The storm was even more damaging because leaves still on the trees caught more of the particularly wet and heavy snow, overloading branches that snapped and wreaked havoc.
“You just have absolute tree carnage with this heavy snow just straining the branches,” said National Weather Service spokesman Chris Vaccaro.
From Maryland to Maine, officials said it would take days to restore electricity, even though the snow ended yesterday.
The storm smashed record snowfall totals for October and worsened as it moved north.
Communities in western Massachusetts were among the hardest hit and snowfall totals topped 27ins in Plainfield, and nearby Windsor, Connecticut, had 26ins.
The storm was blamed for at least 11 deaths and states of emergency were declared in New Jersey, Connecticut, Massachusetts and parts of New York.
Roads, railways and flights were knocked out and passengers on a JetBlue flight were stuck on a plane in Hartford, Connecticut, for more than seven hours on Saturday.
More than 800,000 power customers were without electricity in Connecticut alone - shattering the record set in August by Hurricane Irene. Massachusetts had more than 670,000 power cuts and New Jersey more than 600,000 – including governor Chris Christie’s house. Parts of Pennsylvania, New Hampshire, New York, Maine, Maryland and Vermont also were without power.
“It’s going to be a more difficult situation than we experienced in Irene,” Connecticut governor Dannel Malloy said. “We are expecting extensive and long-term power outages.”
At least four hospitals in the state were relying on generators for power.
Mr Vaccaro said the snowstorm “absolutely crushed previous records that in some cases dated back more than 100 years”. Saturday was only the fourth snowy October day in New York’s Central Park since record-keeping began 135 years ago.

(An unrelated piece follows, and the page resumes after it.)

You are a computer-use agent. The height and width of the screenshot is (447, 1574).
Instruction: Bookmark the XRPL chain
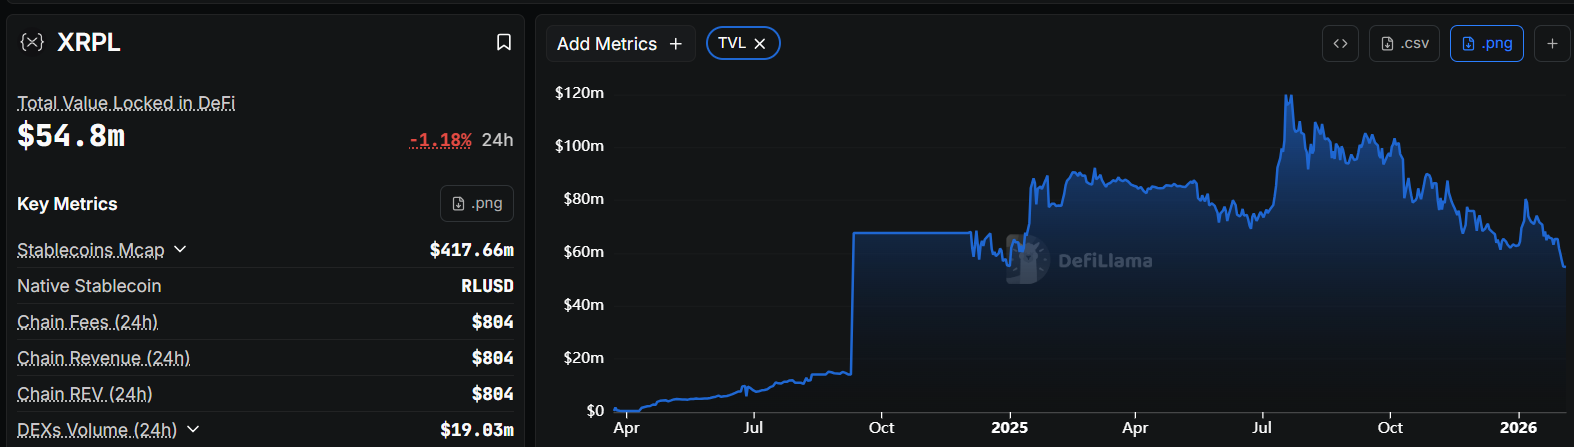point(504,42)
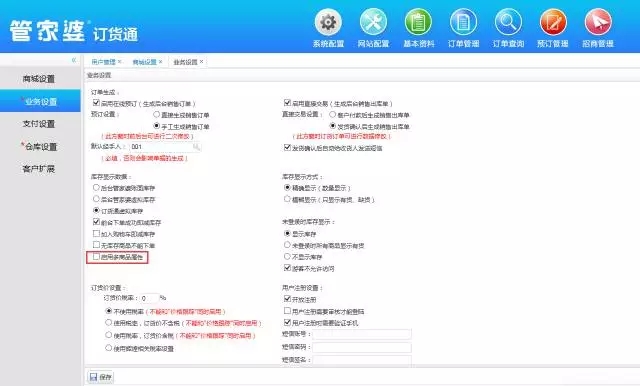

There is usually not enough cold air in the region to support a snowstorm this time of year, but an area of high pressure over south-eastern Canada funnelled cold air south into the US, Mr Vaccaro said. That cold air combined with moisture coming from the North Carolina coast to produce the unseasonable weather.

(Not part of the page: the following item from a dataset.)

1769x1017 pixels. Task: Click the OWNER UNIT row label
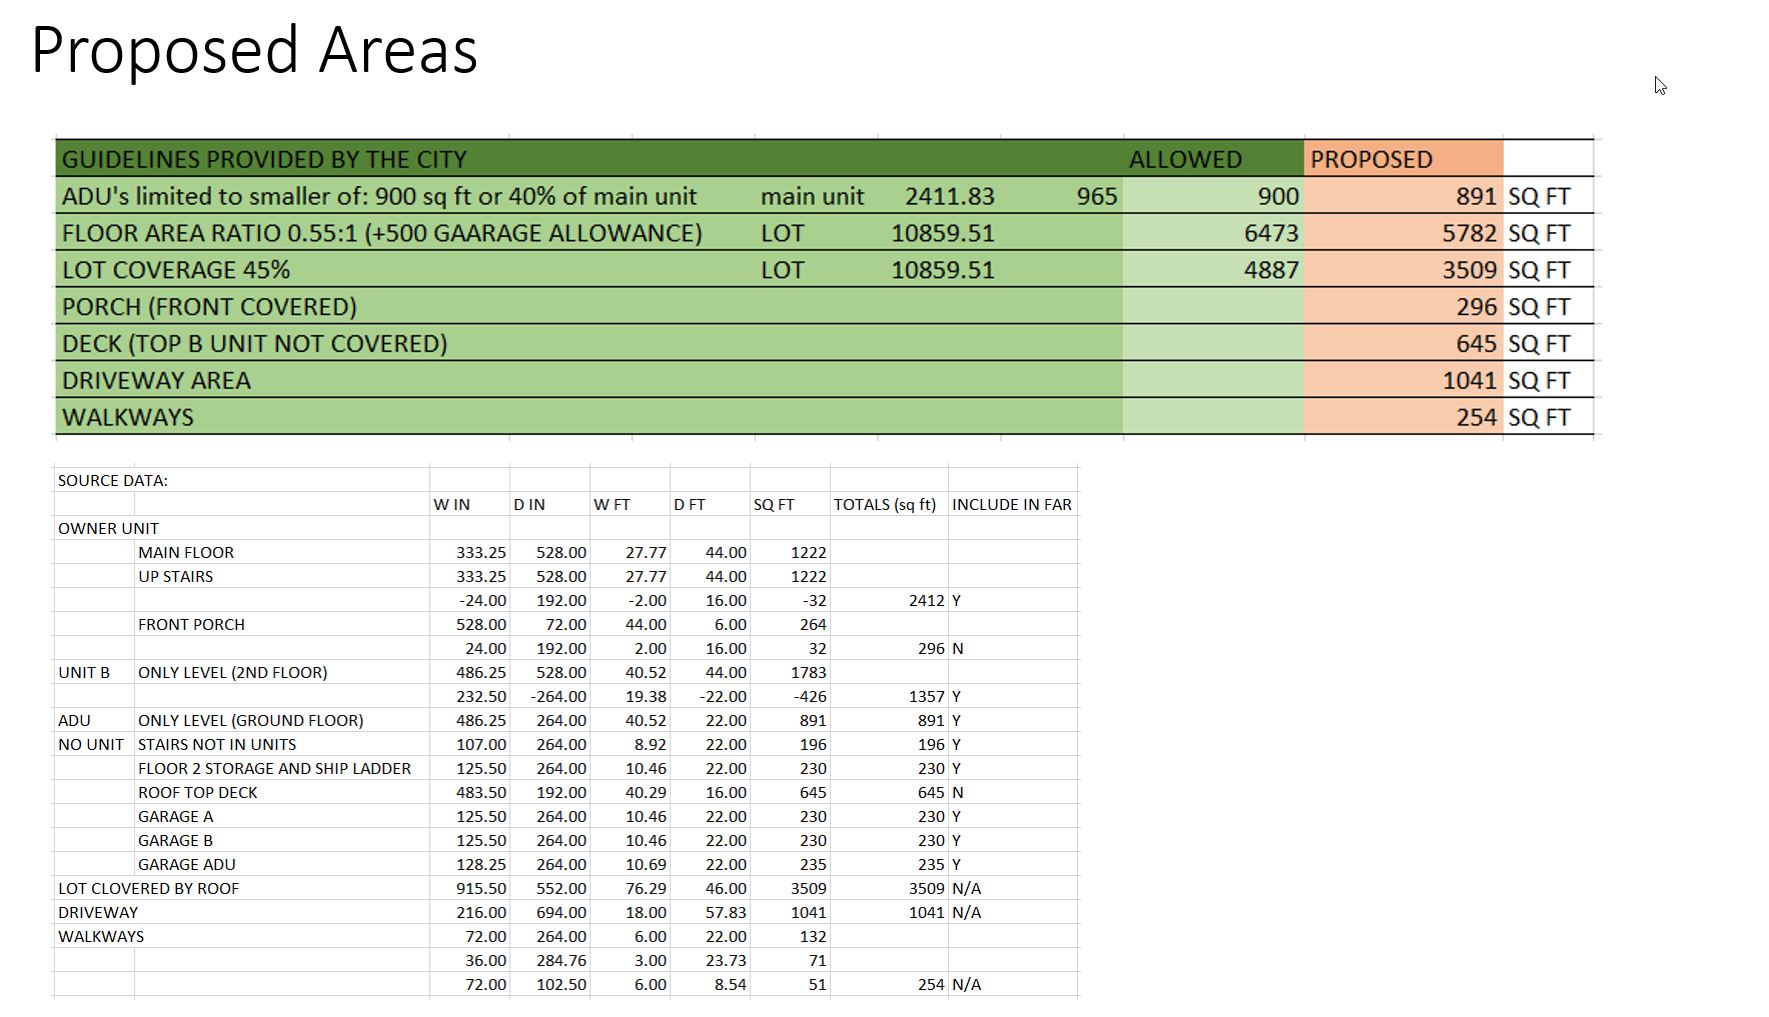click(108, 528)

The storm did less damage in coastal areas than it would have in winter because warm ocean temperatures limited snowfall, Mr Vaccaro said.
A few businesses enjoyed the early snow, with ski resorts in Vermont and Maine opening early. But it was more commonly an aggravation.

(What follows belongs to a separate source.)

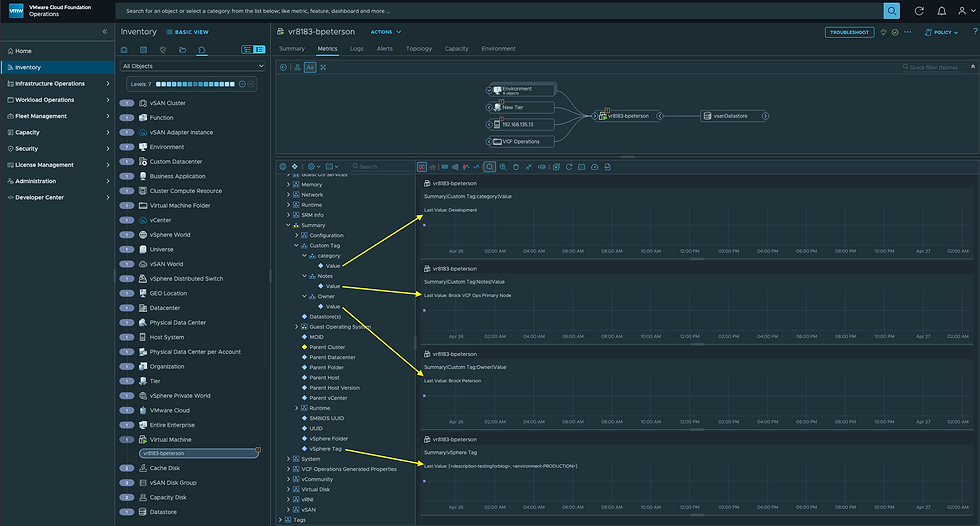Toggle the Aa text label button in map toolbar
980x526 pixels.
pyautogui.click(x=310, y=67)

Many people were urged to avoid travel altogether, speed limits were reduced on bridges between New Jersey and Pennsylvania and some roads closed because of accidents and downed trees and power lines.
The JetBlue passengers stranded at Hartford’s Bradley International Airport were on a flight from Fort Lauderdale, Florida, to Newark, New Jersey, that had been diverted.
Passenger Andrew Carter, a football reporter for the Sun Sentinel in Fort Lauderdale, said the plane ran out of snacks and bottled water and the toilets became blocked.
JetBlue spokeswoman Victoria Lucia said power cuts at the airport has made it difficult to get passengers off the plane and added that the passengers would be reimbursed.
There were other flight delays in the region over the weekend, and commuter trains in Connecticut and New York were delayed or suspended because of downed trees and signal problems. Amtrak suspended passenger train service on several Northeast routes, and one train from Chicago to Boston got stuck overnight in Palmer, Massachusetts. The 48 passengers had food and heat, a spokeswoman said, and they were taken by bus to their destinations yesterday.
Five people died in Pennsylvania because of the storm, two each in car accidents in suburban Philadelphia. An 84-year-old Temple man was killed on Saturday when a snow-laden tree fell on his home while he was sleeping in his recliner chair.
Storm-related traffic accidents also killed people in Connecticut, New York and New Jersey. A New Jersey man died on Saturday in a house fire sparked by a downed power line, and a man in Springfield, Massachusetts, was electrocuted by downed wires.
The snowstorm was even blamed for a death in Canada. Authorities say road conditions, no seatbelt and high speed were factors in the death of a driver on eastern Prince Edward Island.
Heavy rainfall and snow soaked parts of Atlantic Canada as the storm churned northward.